§ Input material
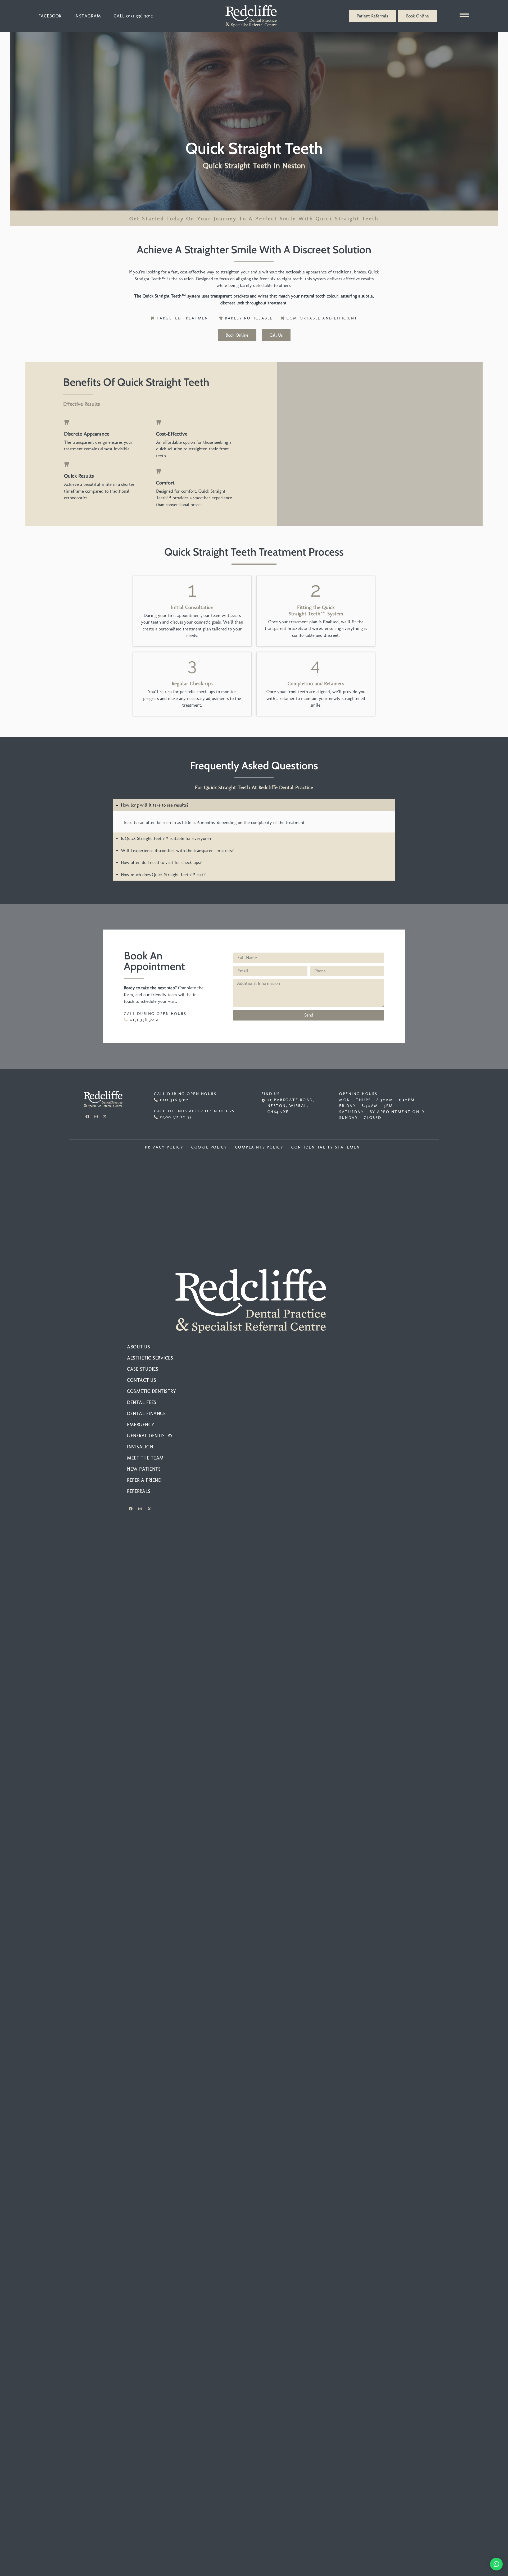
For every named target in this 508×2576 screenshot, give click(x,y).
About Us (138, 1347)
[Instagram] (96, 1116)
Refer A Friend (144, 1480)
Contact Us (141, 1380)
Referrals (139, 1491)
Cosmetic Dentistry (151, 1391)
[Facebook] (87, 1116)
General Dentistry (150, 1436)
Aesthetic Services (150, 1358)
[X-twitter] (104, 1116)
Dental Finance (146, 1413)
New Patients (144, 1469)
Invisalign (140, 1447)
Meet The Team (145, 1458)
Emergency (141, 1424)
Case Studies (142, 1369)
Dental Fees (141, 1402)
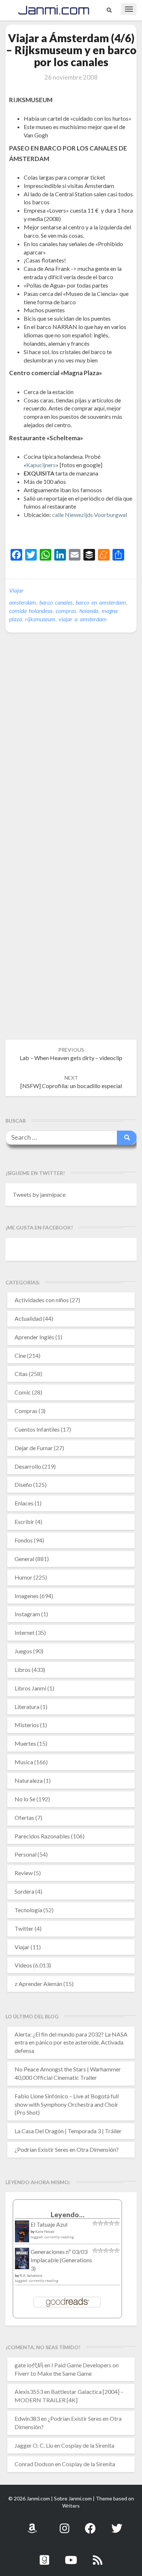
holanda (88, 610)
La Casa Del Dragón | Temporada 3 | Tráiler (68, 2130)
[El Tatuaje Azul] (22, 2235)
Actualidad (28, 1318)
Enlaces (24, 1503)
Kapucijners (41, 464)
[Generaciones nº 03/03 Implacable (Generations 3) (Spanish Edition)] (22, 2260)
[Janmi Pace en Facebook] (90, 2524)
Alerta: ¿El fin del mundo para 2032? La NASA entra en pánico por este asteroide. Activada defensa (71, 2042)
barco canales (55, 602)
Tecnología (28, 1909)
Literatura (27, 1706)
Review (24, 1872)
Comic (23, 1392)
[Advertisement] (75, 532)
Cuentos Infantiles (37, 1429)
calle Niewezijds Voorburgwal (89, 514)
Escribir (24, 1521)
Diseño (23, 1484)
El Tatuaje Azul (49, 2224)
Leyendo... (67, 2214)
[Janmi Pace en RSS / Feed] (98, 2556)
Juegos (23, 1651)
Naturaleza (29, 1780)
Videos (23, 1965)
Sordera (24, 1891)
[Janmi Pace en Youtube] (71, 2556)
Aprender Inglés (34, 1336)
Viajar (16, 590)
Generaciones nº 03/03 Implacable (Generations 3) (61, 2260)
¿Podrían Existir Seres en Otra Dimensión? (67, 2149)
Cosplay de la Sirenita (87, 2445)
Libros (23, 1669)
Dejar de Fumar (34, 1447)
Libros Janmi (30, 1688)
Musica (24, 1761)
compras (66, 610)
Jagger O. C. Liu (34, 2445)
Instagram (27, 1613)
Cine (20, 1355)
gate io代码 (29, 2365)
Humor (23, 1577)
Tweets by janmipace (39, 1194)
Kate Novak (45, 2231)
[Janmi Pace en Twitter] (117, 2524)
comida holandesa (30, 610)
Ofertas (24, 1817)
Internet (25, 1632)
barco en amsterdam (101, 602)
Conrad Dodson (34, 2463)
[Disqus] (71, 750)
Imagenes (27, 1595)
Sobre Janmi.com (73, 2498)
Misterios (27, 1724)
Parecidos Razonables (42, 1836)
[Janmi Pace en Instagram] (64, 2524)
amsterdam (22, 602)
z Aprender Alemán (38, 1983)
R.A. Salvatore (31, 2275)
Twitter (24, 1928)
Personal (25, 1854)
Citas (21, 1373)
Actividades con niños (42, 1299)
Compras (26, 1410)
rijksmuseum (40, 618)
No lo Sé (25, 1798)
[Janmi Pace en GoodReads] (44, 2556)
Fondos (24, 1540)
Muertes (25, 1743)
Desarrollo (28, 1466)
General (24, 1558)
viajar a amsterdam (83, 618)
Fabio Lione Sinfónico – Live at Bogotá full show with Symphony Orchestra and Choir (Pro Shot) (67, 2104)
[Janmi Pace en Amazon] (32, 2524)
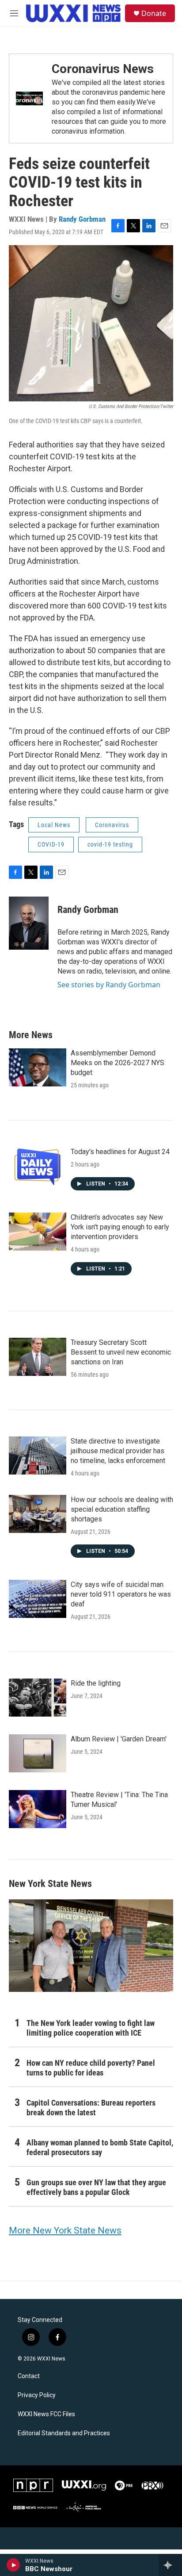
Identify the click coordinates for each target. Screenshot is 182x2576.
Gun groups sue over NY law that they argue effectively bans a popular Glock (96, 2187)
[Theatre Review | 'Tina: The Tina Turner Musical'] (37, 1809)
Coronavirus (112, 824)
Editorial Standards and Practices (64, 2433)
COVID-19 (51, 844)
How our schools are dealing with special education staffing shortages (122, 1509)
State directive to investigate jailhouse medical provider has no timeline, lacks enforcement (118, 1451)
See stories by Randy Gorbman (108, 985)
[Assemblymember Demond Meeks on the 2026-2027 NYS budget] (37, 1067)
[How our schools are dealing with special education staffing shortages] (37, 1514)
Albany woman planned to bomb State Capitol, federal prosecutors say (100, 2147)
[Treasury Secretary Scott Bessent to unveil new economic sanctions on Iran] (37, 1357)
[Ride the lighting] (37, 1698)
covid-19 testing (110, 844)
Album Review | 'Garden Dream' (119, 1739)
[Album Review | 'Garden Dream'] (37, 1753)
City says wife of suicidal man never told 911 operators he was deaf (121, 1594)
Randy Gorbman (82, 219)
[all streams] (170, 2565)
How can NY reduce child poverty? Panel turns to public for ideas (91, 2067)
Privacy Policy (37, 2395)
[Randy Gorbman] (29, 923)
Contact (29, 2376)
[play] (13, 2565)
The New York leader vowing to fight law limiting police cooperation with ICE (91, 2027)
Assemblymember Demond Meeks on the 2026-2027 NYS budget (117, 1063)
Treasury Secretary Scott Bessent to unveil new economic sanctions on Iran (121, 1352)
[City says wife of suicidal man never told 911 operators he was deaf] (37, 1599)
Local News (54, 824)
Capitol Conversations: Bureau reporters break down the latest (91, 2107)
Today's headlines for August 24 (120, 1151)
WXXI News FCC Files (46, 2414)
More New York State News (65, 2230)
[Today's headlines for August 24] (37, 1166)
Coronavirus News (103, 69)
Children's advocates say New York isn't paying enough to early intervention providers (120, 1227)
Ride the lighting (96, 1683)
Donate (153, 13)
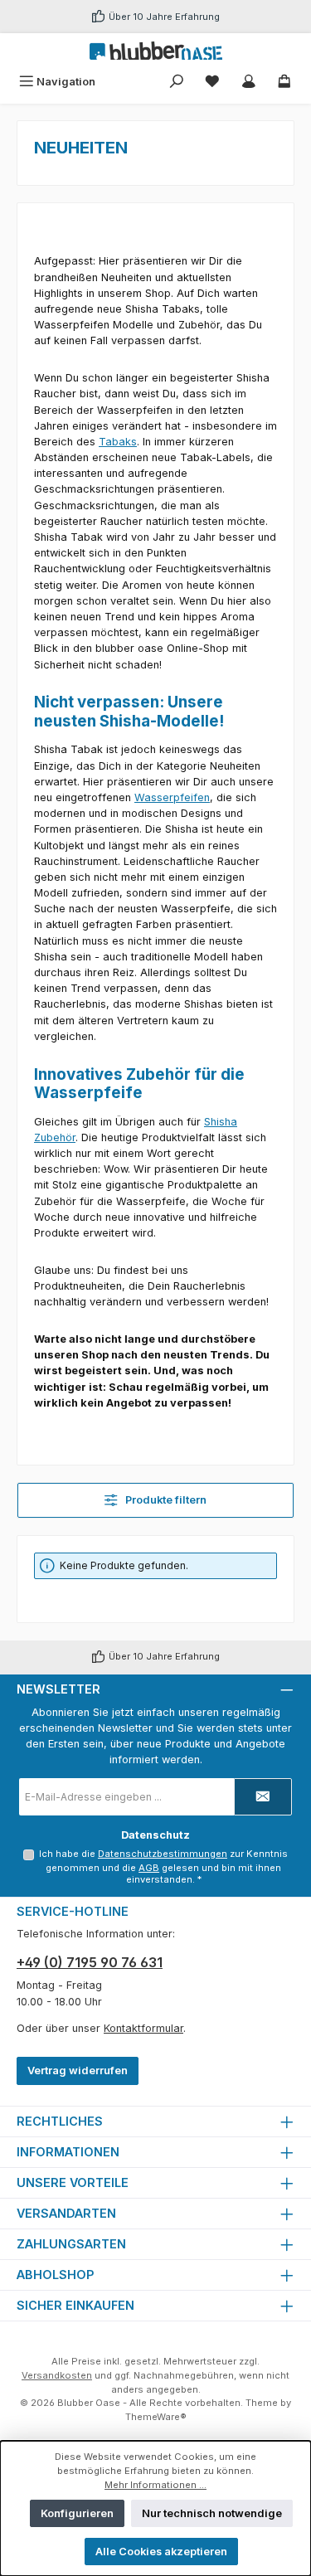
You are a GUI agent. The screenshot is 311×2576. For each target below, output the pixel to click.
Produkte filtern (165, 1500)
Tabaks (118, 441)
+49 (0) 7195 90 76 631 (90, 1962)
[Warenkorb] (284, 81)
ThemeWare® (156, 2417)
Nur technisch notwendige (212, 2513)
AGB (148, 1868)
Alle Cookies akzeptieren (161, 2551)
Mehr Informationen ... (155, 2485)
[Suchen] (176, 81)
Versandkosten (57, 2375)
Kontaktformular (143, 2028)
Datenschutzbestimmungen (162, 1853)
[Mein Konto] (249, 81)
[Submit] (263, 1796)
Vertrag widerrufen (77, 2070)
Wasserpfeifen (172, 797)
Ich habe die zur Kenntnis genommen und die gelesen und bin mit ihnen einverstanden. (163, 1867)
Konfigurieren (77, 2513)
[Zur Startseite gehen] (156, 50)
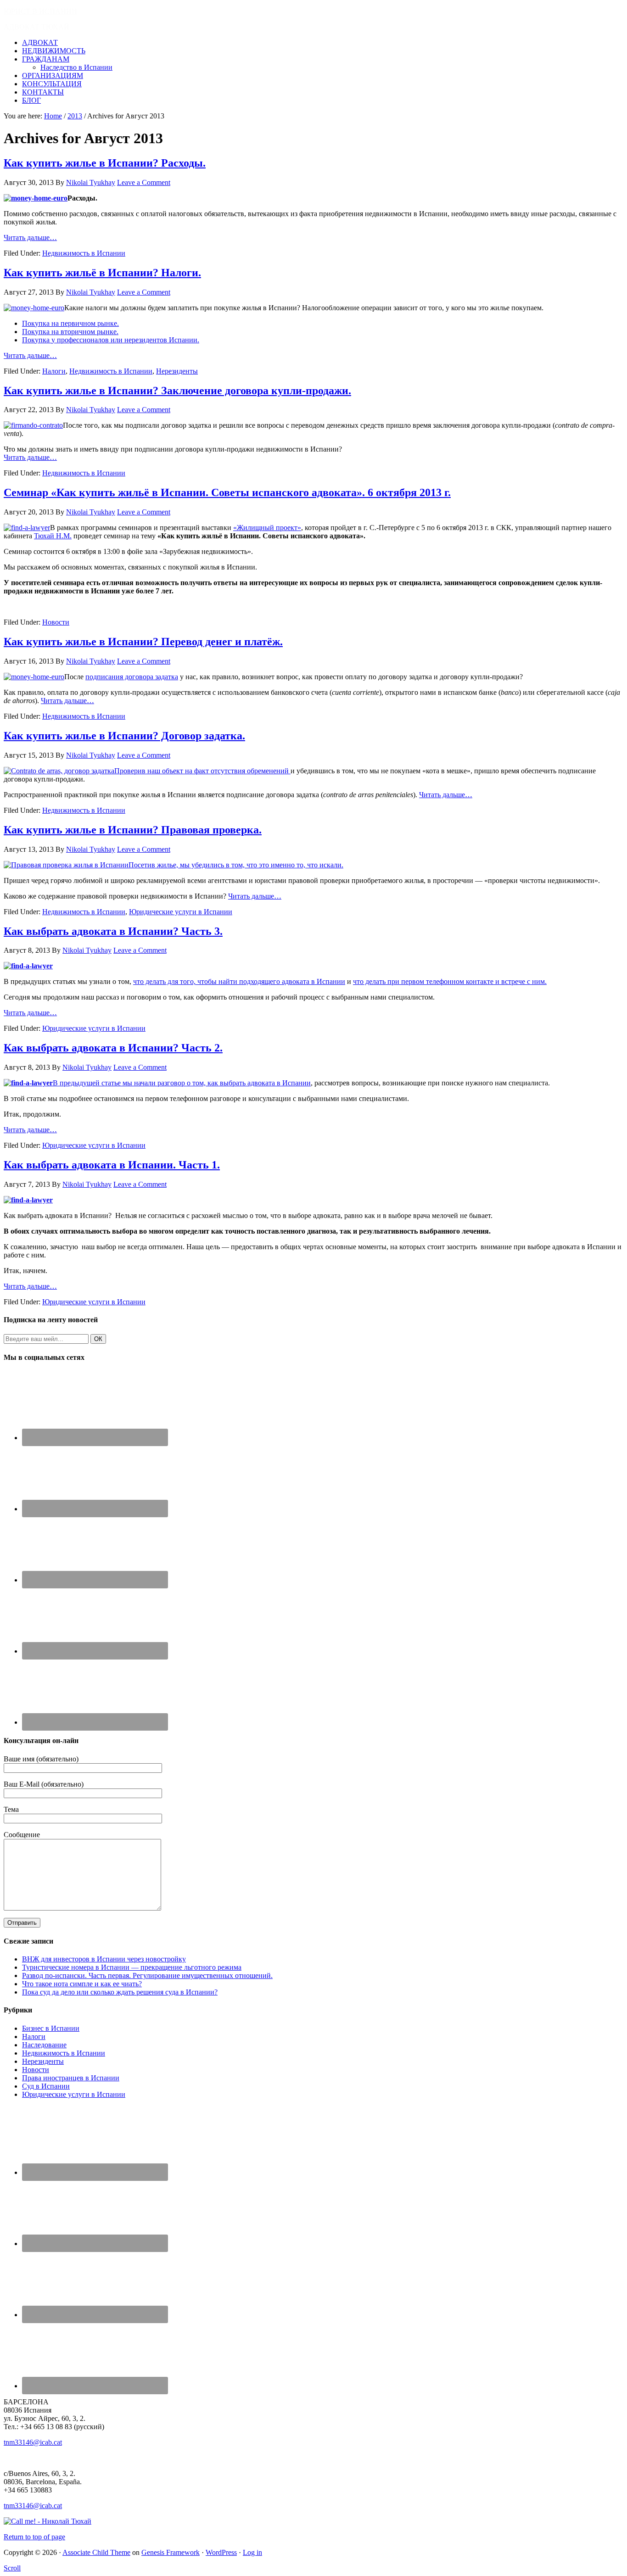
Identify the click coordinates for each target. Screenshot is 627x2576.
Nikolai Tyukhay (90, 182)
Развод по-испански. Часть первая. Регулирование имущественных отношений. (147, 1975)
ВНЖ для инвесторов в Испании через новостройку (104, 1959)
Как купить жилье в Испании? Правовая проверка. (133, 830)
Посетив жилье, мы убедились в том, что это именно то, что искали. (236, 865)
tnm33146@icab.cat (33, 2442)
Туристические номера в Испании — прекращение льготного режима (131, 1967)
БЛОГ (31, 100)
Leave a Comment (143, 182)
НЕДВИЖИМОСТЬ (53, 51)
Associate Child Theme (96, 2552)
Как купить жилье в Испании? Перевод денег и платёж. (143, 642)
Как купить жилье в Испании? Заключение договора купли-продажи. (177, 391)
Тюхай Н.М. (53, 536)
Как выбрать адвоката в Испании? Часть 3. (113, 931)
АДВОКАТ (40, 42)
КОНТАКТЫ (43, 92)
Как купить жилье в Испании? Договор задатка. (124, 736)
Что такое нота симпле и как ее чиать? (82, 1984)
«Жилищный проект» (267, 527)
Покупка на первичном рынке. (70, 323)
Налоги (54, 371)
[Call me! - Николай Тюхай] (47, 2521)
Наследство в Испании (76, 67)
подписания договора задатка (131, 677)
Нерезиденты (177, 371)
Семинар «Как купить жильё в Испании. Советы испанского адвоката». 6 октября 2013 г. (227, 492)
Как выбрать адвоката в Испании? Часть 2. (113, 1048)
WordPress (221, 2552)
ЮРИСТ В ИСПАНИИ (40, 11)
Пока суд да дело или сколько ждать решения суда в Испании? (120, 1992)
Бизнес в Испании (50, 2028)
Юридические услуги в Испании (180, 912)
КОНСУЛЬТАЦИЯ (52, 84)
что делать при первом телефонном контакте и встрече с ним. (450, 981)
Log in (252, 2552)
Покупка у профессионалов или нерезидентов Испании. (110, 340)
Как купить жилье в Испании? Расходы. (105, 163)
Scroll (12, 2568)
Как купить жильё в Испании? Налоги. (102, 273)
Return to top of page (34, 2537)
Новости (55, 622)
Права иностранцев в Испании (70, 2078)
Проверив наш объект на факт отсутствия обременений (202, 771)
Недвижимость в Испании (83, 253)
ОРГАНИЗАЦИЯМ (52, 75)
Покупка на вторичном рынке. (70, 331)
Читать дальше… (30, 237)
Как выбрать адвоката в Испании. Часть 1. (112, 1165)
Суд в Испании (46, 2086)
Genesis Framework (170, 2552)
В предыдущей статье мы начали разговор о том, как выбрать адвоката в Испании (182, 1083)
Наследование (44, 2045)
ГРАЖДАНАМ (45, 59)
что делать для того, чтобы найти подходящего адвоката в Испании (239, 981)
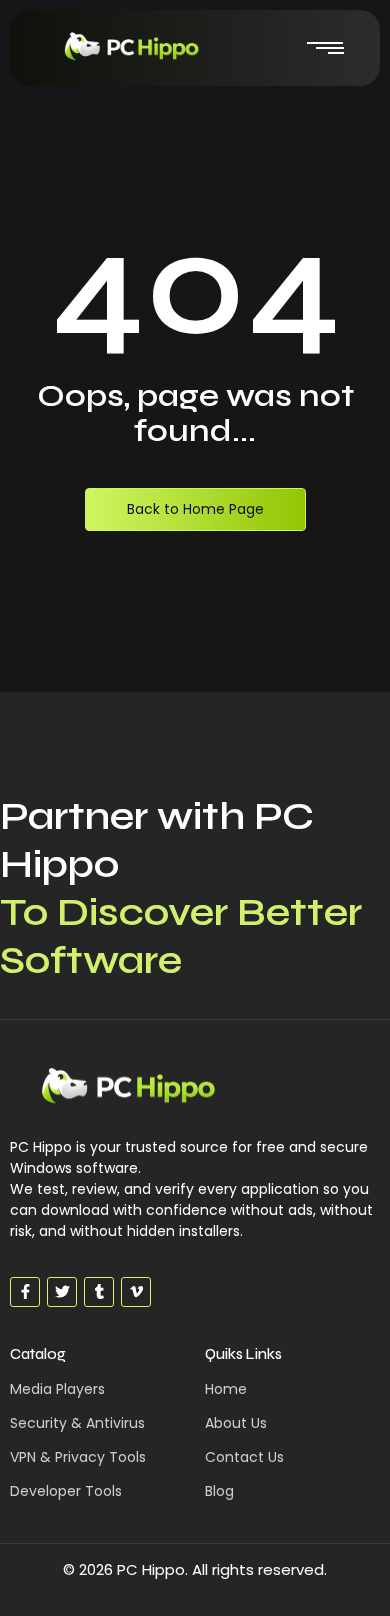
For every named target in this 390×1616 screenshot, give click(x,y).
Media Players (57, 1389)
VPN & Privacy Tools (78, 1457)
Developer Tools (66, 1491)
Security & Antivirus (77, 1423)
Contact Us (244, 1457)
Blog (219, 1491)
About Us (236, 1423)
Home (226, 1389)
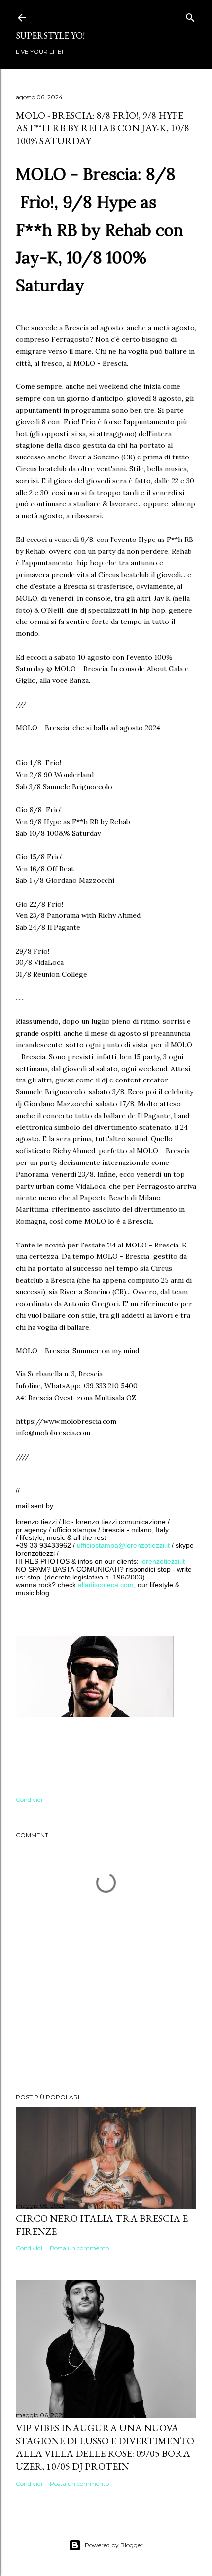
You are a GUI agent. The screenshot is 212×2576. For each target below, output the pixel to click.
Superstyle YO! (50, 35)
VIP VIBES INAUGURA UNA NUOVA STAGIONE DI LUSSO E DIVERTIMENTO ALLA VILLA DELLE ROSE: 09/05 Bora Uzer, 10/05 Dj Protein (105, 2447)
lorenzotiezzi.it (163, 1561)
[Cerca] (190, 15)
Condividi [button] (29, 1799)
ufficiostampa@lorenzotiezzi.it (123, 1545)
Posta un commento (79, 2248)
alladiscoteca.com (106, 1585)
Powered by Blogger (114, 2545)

§ Task to carry out
To complete this exercise, transcribe exactly the lines above from the one that holds "Versandkosten (57, 2375)" through the one that holds "tnm33146@icab.cat (33, 2442)". Pictures stay out.

§ Response
Versandkosten (57, 2375)
Kontaktformular (143, 2028)
Datenschutzbestimmungen (162, 1853)
[Mein Konto] (249, 81)
[Submit] (263, 1796)
Vertrag widerrufen (77, 2070)
Wasserpfeifen (172, 797)
Ich habe die zur Kenntnis genommen und die gelesen und bin mit ihnen einverstanden. (163, 1867)
Konfigurieren (77, 2513)
[Zur Startseite gehen] (156, 50)
Identify the click coordinates for each target. Screenshot is 627x2576.
Nikolai Tyukhay (90, 182)
Развод по-испански. Часть первая. Регулирование имущественных отношений. (147, 1975)
ВНЖ для инвесторов в Испании через новостройку (104, 1959)
Как купить жилье в Испании? Правовая проверка. (133, 830)
Посетив жилье, мы убедились в том, что это именно то, что искали. (236, 865)
tnm33146@icab.cat (33, 2442)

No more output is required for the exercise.